| TUJUAN TUGAS 1 |
Tolong tulis ulang baris-baris pada daftar, mulai dari baris yang memuat "Given: Focus the" sampai dengan baris yang memuat "Action: tap(1137, 53)", keduanya ikut. Jadikan urutan bernomor dan buang baris kosong.

+-------+

Model pen-syarh-an hadis dengan metode ini biasanya seorang pen-syarh dalam menyajikan penjelasan atau komentar mengikuti sistematika hadis sesuai dengan urutan hadis yang terdapat dalam sebuah kitab hadis yang di-syarh-nya. Pen-syarh memulai penjelasannya dari  kalimat demi kalimat, hadis demi hadis secara berurutan. Uraian tersebut mengandung berbagai aspek yang terdapat dalam hadis, seperti kosakata, konotasi kalimatnya, latar belakang turunnya hadis, kaitannya dengan hadis lain, dan pendapat-pendapat yang beredar sekitar pemahaman hadis tersebut, baik yang berasal dari para sahabat, tabi’in, maupun ulama hadis.
b.      Ciri-Ciri Metode Tahlily
Secara umum kitab-kitab syarh yang menggunakan metode tahlily biasanya berbentuk ma’tsur (riwayat) atau ra’yu  (pemikiran rasional). Syarh yang berbentuk ma’tsur ditandai dengan banyaknya dominasi riwayat-riwayat yang datang dari sahabat, tabi’in, atau ulama hadis dalam memberikan penjelasan terhadap hadis yang di-syarh. Sementara syarh yang berbentukra’yu banyak di dominasi oleh pemikiran rasional pen-syarh-nya.
Jika sebuah kitab syarh hadis menggunakan metode syarh tahlily, dapat diketahui dengan melihat beberapa ciri-ciri khusus yang terdapat dalam kitab tersebut, diantara ciri-ciri tersebut ialah:
a.                       Alam pen-syarh-an, hadis dijelaskan kata demi kata, kalimat demi kalimat secara berurutan serta tidak terlewatkan juga menerangkan asbab al-wurȗd dari hadis-hadis yang dipahami jika hadis tersebut memiliki asbab  al-wurȗd-nya.
b.                       Memaparkan dan menguraikan pemahaman-pemahaman yang pernah disampaikan oleh para sahabat, tabi’in, dan para ahli syarh hadis lainnya dari berbagai disiplin ilmu.

+-------+

| TUJUAN TUGAS 2 |
Jawab pertanyaan berikut berdasarkan kutipan tentang metode syarh tahlily.
(a) Dalam dua bentuk apa kitab syarh bermetode tahlily biasanya disusun?
(b) Menurut ciri pertama yang disebutkan, bagaimana hadis dijelaskan dalam pen-syarh-an?

+-------+

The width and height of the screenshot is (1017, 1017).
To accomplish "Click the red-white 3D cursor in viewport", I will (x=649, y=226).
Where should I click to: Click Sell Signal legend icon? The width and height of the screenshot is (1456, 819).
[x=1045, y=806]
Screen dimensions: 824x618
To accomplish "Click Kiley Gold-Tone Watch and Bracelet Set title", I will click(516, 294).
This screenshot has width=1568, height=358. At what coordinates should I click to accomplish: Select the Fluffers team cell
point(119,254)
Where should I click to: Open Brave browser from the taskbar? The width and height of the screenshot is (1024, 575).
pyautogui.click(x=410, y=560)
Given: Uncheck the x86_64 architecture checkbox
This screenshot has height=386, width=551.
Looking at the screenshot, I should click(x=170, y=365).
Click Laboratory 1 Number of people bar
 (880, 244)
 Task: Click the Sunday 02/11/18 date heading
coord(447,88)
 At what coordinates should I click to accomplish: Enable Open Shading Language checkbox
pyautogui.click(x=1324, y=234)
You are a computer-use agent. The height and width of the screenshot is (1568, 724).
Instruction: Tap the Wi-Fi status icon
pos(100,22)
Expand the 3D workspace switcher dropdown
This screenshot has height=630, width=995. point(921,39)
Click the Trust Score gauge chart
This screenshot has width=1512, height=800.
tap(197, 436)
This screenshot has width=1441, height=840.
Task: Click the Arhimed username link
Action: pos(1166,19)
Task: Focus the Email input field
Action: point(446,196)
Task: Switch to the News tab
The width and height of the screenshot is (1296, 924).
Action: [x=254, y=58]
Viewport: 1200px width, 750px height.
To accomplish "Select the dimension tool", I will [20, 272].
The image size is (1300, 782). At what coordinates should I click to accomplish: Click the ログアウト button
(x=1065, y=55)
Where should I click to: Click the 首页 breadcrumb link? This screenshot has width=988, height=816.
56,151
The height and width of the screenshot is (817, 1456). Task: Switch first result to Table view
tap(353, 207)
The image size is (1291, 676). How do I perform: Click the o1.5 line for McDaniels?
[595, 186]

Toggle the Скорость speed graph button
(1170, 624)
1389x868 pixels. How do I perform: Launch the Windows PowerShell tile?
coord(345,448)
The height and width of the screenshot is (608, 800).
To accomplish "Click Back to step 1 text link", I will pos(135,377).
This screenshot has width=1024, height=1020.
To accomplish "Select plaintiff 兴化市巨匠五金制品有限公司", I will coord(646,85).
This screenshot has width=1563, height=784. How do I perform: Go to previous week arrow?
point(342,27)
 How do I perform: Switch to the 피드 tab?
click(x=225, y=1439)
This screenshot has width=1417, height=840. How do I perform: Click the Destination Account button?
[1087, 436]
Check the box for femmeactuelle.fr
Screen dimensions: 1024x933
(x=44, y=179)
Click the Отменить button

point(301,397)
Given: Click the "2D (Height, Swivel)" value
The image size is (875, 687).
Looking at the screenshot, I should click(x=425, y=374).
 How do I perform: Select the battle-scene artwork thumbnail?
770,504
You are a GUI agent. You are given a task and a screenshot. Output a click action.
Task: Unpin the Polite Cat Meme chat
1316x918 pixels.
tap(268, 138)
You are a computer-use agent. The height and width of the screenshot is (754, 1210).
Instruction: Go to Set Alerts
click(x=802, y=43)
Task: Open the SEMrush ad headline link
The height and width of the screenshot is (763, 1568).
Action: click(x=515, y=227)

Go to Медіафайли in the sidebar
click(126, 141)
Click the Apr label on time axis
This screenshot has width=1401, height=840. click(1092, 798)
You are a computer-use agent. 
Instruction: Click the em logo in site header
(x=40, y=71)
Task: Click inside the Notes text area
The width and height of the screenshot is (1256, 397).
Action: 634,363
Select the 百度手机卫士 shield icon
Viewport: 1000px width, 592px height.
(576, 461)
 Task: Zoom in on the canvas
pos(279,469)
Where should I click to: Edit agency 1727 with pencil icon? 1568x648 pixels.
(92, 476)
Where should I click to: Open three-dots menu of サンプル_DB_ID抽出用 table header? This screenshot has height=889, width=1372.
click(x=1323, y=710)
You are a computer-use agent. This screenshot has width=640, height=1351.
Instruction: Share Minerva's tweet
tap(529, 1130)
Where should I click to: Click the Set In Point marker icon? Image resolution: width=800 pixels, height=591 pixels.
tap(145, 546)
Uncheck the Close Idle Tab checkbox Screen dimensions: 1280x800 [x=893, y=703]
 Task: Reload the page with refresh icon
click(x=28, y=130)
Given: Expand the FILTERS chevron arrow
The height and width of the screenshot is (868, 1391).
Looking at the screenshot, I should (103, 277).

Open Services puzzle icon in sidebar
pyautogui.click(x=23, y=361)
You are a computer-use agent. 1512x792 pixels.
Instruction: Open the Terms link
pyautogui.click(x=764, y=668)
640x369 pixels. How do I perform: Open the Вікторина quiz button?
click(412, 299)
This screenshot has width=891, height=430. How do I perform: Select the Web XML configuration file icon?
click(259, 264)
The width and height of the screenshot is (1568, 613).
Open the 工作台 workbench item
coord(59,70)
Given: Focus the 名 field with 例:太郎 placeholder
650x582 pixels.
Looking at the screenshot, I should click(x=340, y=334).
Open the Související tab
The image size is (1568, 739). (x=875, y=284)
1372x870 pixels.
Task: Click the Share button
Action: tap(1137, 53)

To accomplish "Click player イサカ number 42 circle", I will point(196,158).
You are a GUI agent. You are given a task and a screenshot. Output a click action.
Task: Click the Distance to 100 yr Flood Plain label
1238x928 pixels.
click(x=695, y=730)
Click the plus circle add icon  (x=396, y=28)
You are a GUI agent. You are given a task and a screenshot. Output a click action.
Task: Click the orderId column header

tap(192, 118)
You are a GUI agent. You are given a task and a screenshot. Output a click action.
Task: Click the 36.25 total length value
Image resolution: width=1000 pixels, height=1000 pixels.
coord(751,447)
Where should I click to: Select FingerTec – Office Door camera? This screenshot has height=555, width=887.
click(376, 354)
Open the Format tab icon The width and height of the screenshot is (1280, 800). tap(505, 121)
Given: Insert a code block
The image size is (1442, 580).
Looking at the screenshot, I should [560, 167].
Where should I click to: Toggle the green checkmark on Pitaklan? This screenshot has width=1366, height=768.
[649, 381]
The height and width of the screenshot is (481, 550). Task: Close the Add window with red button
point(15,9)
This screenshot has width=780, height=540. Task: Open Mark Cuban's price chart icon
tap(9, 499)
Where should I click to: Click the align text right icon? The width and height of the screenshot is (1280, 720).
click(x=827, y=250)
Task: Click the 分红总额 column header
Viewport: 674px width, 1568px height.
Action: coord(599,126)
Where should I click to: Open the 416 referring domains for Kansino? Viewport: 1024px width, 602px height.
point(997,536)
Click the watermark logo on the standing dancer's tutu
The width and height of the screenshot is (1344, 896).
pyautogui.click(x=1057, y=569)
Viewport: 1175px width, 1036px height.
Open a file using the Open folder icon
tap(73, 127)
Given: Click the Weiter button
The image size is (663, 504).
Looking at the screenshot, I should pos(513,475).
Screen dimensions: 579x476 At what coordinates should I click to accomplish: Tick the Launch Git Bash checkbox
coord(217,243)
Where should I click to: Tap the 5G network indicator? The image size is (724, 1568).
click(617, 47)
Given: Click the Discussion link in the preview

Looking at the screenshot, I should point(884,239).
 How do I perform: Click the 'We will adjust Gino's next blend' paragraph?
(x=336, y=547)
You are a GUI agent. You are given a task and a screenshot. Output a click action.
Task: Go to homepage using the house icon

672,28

+-------+

| JAWABAN TUGAS 1 |
1. Given: Focus the 名 field with 例:太郎 placeholder
2. 650x582 pixels.
3. Looking at the screenshot, I should click(x=340, y=334).
4. Open the Související tab
5. The image size is (1568, 739). (x=875, y=284)
6. 1372x870 pixels.
7. Task: Click the Share button
8. Action: tap(1137, 53)

| JAWABAN TUGAS 2 |
(a) Berbentuk ma'tsur (riwayat) atau ra'yu (pemikiran rasional).
(b) Hadis dijelaskan kata demi kata dan kalimat demi kalimat secara berurutan. Asbab al-wurȗd-nya juga diterangkan jika hadis tersebut memilikinya.